После завтрака смотрел советский фильм «Иван Грозный»[1641]
, которого мы с тобой не видели: нам не понравились и отзывы, и отдельные кадры в газетах. Много ли мы потеряли? Не очень. Надуманно и в общем слабо. Хорошо выдержан стиль эпохи, но с историей ничего общего не имеет, как и пьеса Алексея Н. Толстого. Черкасов играет хорошо, но и только. Как всегда в советских фильмах, среди второстепенных исполнителей — очень много хороших актеров. Что неприятно, это — квасной патриотизм в непристойных порциях. Несколько раз повторено: «Москва — третий Рим, и четвертому не быть». Этот мессианизм вульгарен, неуместен и не имеет ничего общего с социализмом или коммунизмом. От этого недалеко до «шапками закидаем» со всеми последствиями. Неужели же это соответствует послевоенному коммунизму?[1642]Отвратительная погода, как раз подходящая, чтобы передать мой печальный разговор с M-me Pacaud. Вся история во многих деталях отличается от того, что я думал, но в существенном я был не далек от действительности.
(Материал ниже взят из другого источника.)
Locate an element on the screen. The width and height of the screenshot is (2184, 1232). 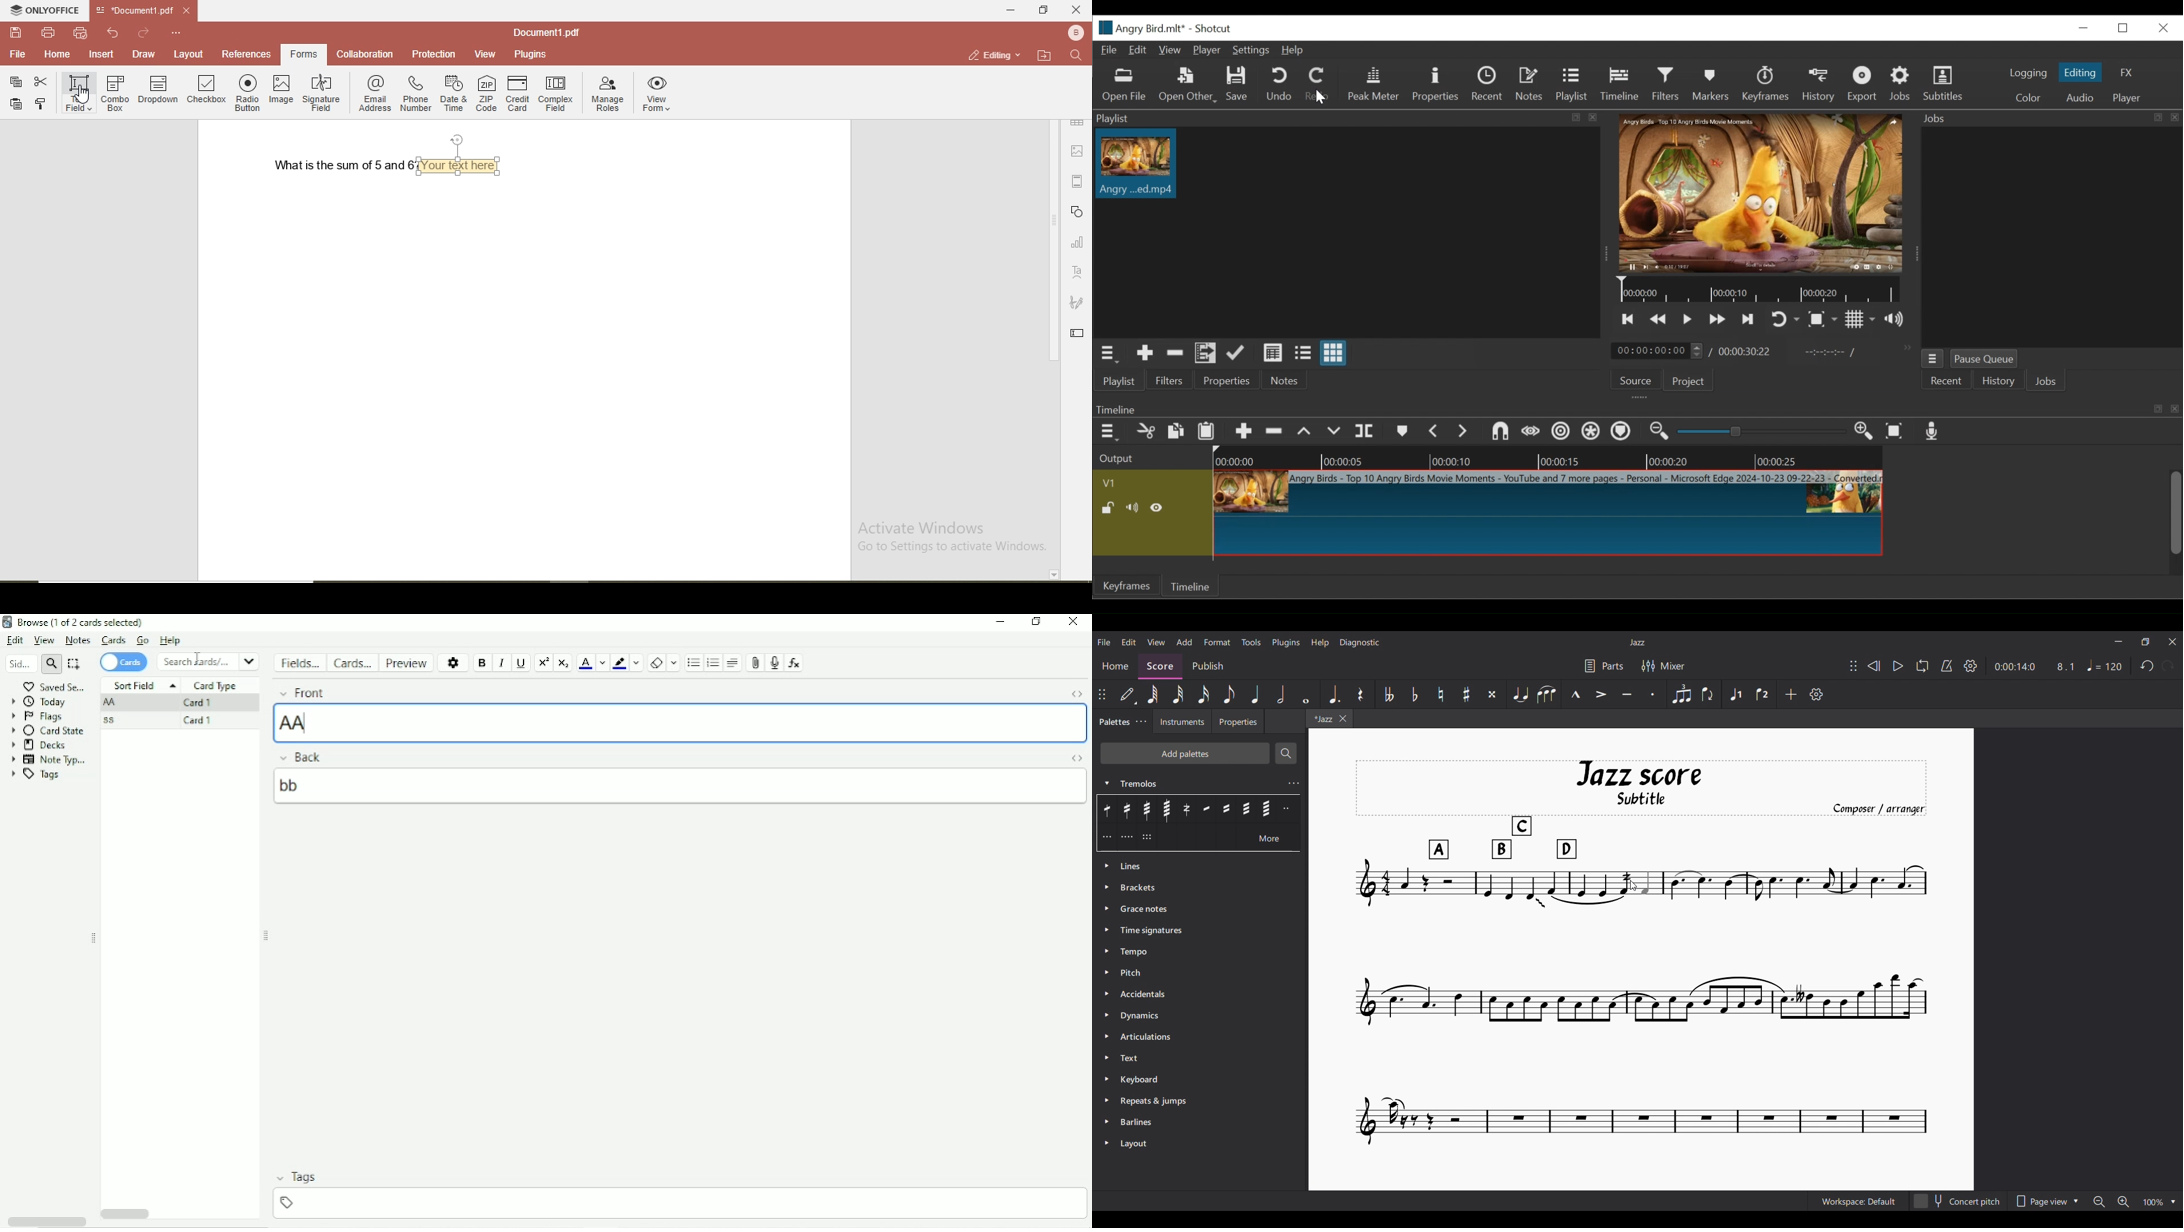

Первый кризис (бы ли это действительно первый?) имел место в 1937 году, но продолжался довольно долго и принимал очень острые формы. Это было начало брачной жизни, и тогда M-me Pacaud смогла преодолеть все бурные влияния и комплексы. Как раз в то время Pacaud готовил свою диссертацию относительно Cladocères — ракообразных, обитающих в лужах, прудах, озерцах («Contribution à l’écologie des cladocères»). Кто его направил на эту тему, не знаю; может быть — Rabaud. По словам M-me Pacaud, тема ему не нравилась, но, будучи человеком дисциплинированным и дотошным, он добросовестно взялся за исполнение. Именно тогда во время прогулок и экскурсий он искал всегда разные лужи и прочие водоемы, и все кругом (и мы тоже) посмеивались над ним и называли эти водоемы «mares à Pacaud»[1643]
, а как только кто-нибудь находил каплю воды в канаве, сейчас же звали Pacaud. Он подходил, веселел и тут же пускал в дело сачок и банку. Это была огромная работа, которая давала много цифр, но никуда не вела.В результате должно было получиться исследование, каких много, — статистическое исследование о влиянии разных факторов на Cladocères. Pacaud чувствовал это и по мере накопления материала становился все нервнее и нервнее. Он старался делать выводы, и то, что получалось, было в высшей степени банально. Pacaud волновался, рвал свою рукопись, говорил о своей негодности к научной работе и о том, что он сам и его диссертация будут посмешищем для понимающих людей, и все серьезнее и серьезнее поговаривал о самоубийстве. Это приняло такой угрожающий характер, что M-me Pacaud отправилась с ним вместе в санаторий для нервных больных где-то в Эльзасе. После нескольких месяцев отдыха Pacaud взялся за свою диссертацию и благополучно защитил ее в 1938 году. Защита была слабая, но степень он получил. Был ли Pacaud прав в своей самооценке? Мне трудно сказать: я — не специалист. Пренан не ставит эту диссертацию высоко, находит ее грамотной, приличной, средней, но и только. Вероятно, Пако, с его нервной чуткостью, быстро понял этот оттенок, был уязвлен и, может быть, считая его справедливым, все-таки видел здесь несправедливость. Человеческое, слишком человеческое…
По словам M-me Pacaud, за годы, которые прошли после защиты диссертации, открывались часто свободные вакансии, дававшие возможность повышения, на которые Pacaud мог бы претендовать, но всякий раз находился кто-нибудь, перебивавший ему дорогу, часто благодаря своим талантам, но еще чаще из-за протекции, каковой ему недоставало. Из гордости и корректности он никогда ничего никому не говорил, но очень страдал. Это в значительной мере верно. Я помню историю с кафедрой, которая открылась в Poitiers: обратились к Пренану с просьбой рекомендовать кандидата, и он рекомендовал некоего нахала Legrand, нисколько не лучшего, чем Pacaud, и гораздо более молодого и менее опытного в преподавании. Узнав об этом, ты сказала Пренану: «А почему вы не рекомендовали Pacaud? Это было бы, во всех отношениях, лучше и справедливее». И он ответил: «В самом деле, я мог бы рекомендовать Pacaud. Как я не подумал об этом? Дело в том, что Legrand сам пришел ко мне, как только пронюхал о конкурсе».